Des espions devenus très bavards
Pour comprendre ces révélations, il faut jeter un œil en coulisses, au cœur des différentes agences de renseignement et d’investigation américaines. Chargées par Obama de se pencher sur les liens entre le camp Trump et la Russie, elles se sont retrouvées face à un dilemme : comment s’assurer que le résultat de leur travail ne serait pas balayé d’un revers de la main par l’administration Trump une fois celle-ci arrivée au pouvoir ? Et ce alors que Trump et son administration ont toujours nié en bloc toute relation avec Moscou ? La réponse : en communiquant leurs conclusions, pourtant confidentielles, à un maximum de personnes, tout en semant des indices susceptibles d’aider quiconque enquêterait sur ces mêmes sujets, explique encore le New York Times.
“Des officiels ont commencé à poser des questions précises dans les réunions avec les services de renseignement, sachant que les réponses seraient alors archivées et donc faciles à retrouver par des enquêteurs – comme ceux de la Commission sur le renseignement du Sénat, saisie début janvier”, détaille le quotidien. Par exemple, dès qu’une information est recueillie, elle est immédiatement analysée, afin de faire l’objet d’un rapport, poursuit le New York Times.
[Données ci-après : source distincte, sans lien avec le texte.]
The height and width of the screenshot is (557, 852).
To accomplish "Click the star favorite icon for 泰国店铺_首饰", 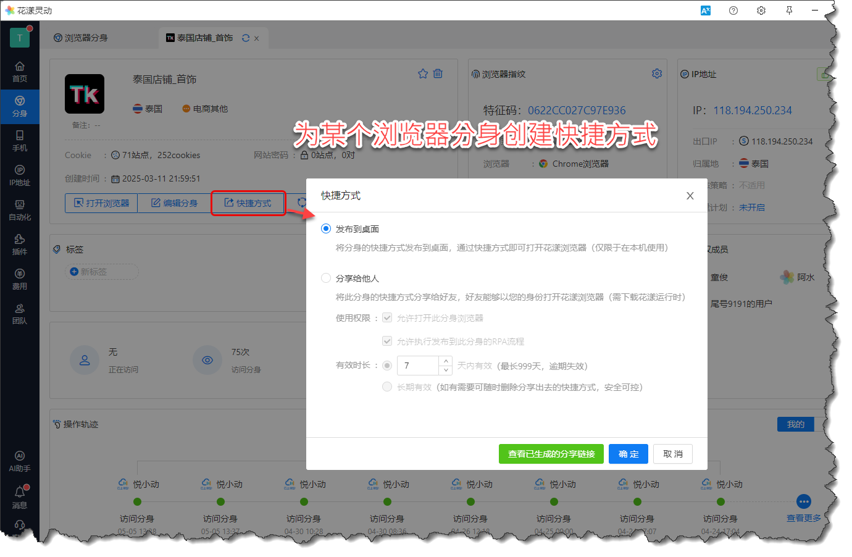I will pyautogui.click(x=423, y=73).
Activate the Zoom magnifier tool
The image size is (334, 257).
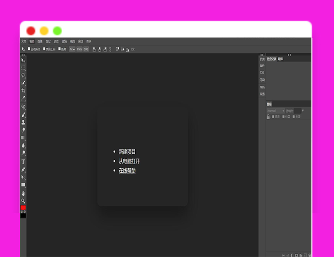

D’habitude très secrètes, les agences s’arrangent même pour abaisser le niveau d’accréditation requis pour accéder à ces informations, “afin de leur assurer une large diffusion au sein du gouvernement voire, dans certains cas, à des alliés européens.”
Ces mesures visent surtout à protéger d’une éventuelle destruction ces informations classifiées en les rendant accessibles à des parlementaires. Elles ont aussi pour conséquence de multiplier les sources potentielles auprès de la presse américaine. Ainsi, les semaines qui ont suivi l’investiture de Donald Trump ont été marquées par une salve de révélations, appuyées par les déclarations “d’officiels américains”, évidemment anonymes. Autant d’articles qualifiés de “fausses informations” par Donald Trump, entré en guerre contre les médias. Des “fake news” qui provoquent des secousses bien réelles et qui, selon les démocrates, pourraient précipiter, si elles se multiplient, le clap de fin du mandat de Donald Trump.